EXTRACTED RECORDS:
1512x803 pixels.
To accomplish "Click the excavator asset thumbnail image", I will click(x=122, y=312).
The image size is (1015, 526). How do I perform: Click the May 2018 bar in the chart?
--
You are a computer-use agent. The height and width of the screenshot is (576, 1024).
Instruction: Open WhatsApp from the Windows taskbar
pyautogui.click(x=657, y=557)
--
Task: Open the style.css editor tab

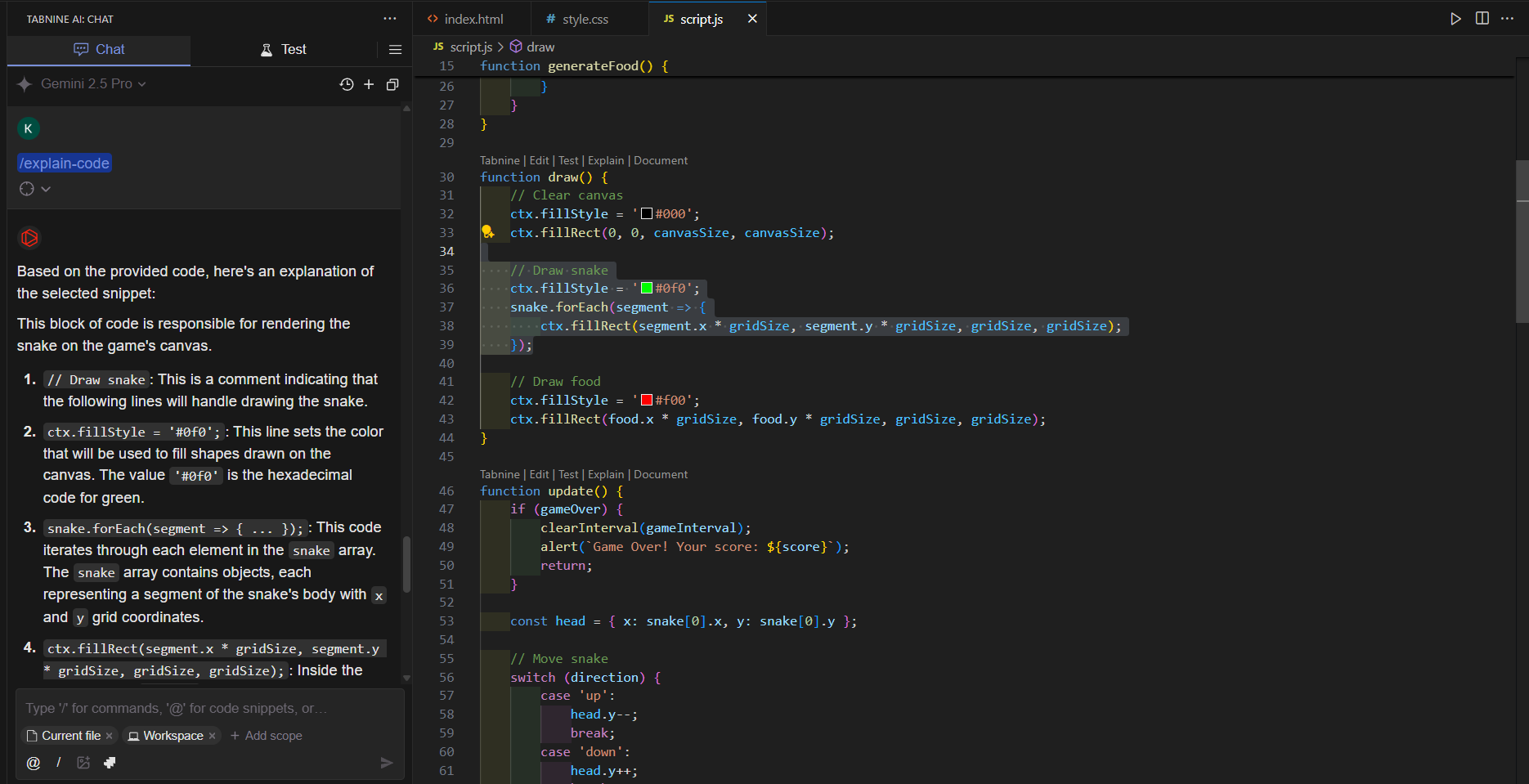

REQUEST: Retype the data from the line with "You are a computer-use" to the line with "pyautogui.click(x=657, y=557)", keeping every character the same.

COMPLETE OUTPUT:
You are a computer-use agent. The height and width of the screenshot is (576, 1024).
Instruction: Open WhatsApp from the Windows taskbar
pyautogui.click(x=657, y=557)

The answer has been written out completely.